Scrive: "L’amicizia è quel miracolo in virtù del quale un essere umano accetta di guardare alla dovuta distanza e senza accostarsi l’essere a lui necessario quanto il nutrimento". È uno sguardo che ormeggia nella distanza, elevata a luogo sacro, spazio di docile deferenza affettiva; e insieme riconosce l’altro come indispensabile per respirare senza broncospasmi.

In questo equilibrio tra sete e misura si apre la possibilità di una comunità vera, non fondata su interessi ridotti a valore di scambio, ma su un destino condiviso. Un tessuto umano fondato sull’ascolto, sulla fedeltà silenziosa, sulla capacità di non forzare l’altro a essere per noi ciò che desideriamo. Orvieto, con la sua pietra serena e le sue piazze ancora resistenti alla quiete disciplinata, può diventare il luogo in cui educarsi a quel legame disarmato “che non accosta”, ma che salva.

In un mondo muscolare, dove vince chi travolge, restituire valore a ciò che non invade è già rivoluzione. Ma perché questa amicizia non resti parola rarefatta, serve che anche la politica locale si faccia educatrice di relazioni non performative, ma umane. Servono spazi che non siano meri contenitori di eventi, ma fucine di incontro gratuito, intergenerazionale, non finalizzato al consumo.
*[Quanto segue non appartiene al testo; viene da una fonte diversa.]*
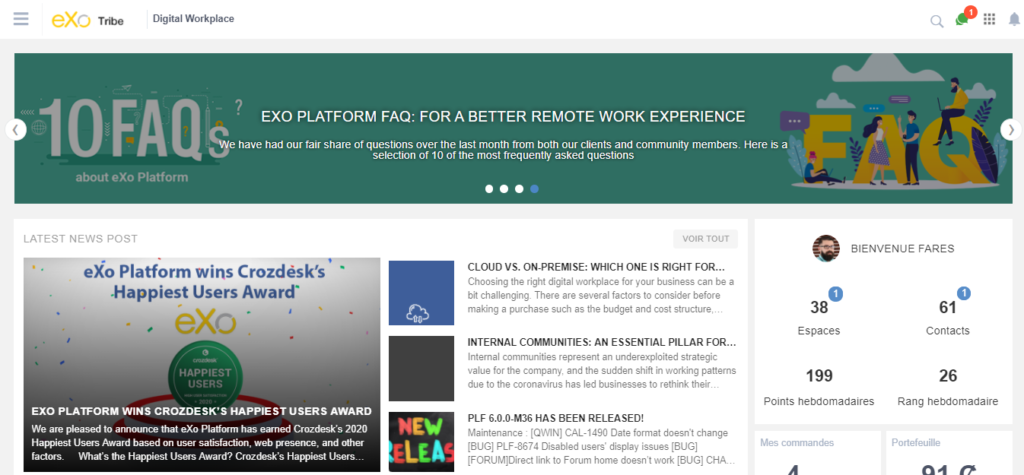Viewport: 1024px width, 475px height.
Task: Open chat messages icon with badge
Action: pos(962,20)
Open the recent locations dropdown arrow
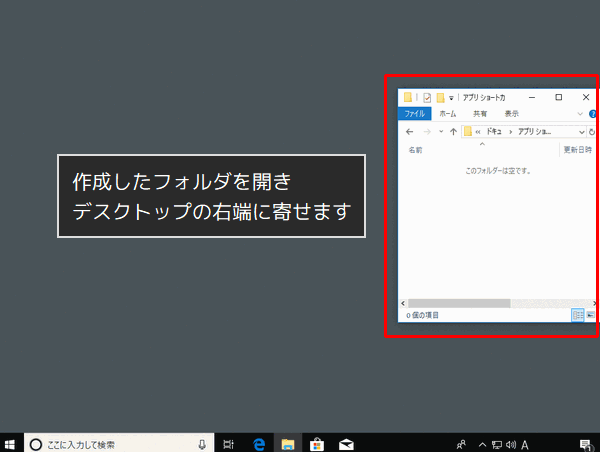This screenshot has width=600, height=452. 441,131
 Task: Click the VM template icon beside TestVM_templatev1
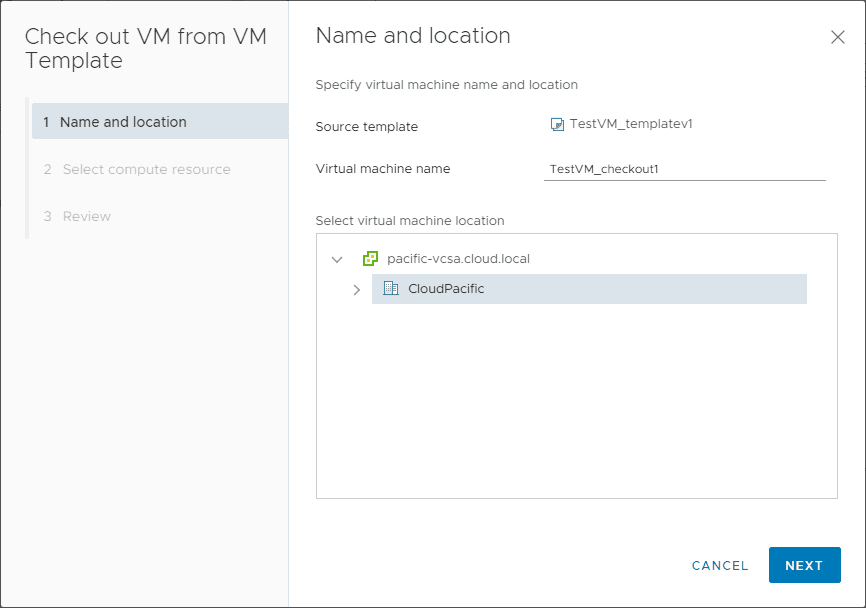[557, 125]
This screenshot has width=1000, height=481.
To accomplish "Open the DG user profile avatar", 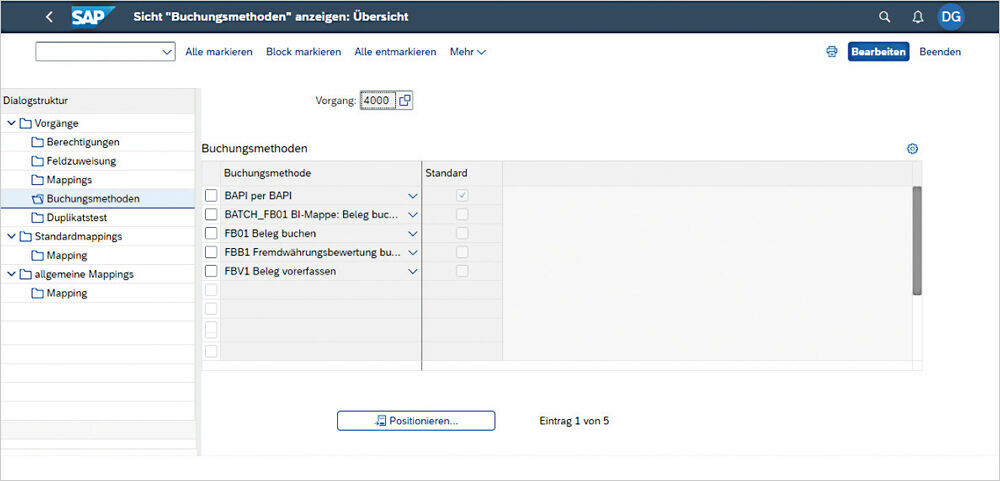I will click(x=950, y=17).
A Orvieto non manca la bellezza, ma manca il coraggio di servirla al bene comune.

Perché non restituire le piazze ai giovani, non solo con concerti o kermesse, ma con presìdi stabili di ascolto, con case dell’amicizia dove anche la fragilità possa sedere alla pari? Perché non fare dei quartieri marginali laboratori relazionali e civici, invece che relegarli a periferie senza pari dignità?

Si ha il dovere – non l’opzione – di progettare la città come luogo educante, che non premi l’efficienza, ma custodisca l’umano nella sua vulnerabile grandezza. Ora la parola passi, finalmente, alla nostra intellighenzia locale: tacciano i protocolli, parlino i pensieri liberi. Non si costruisce una comunità con l’inerzia delle cerimonie.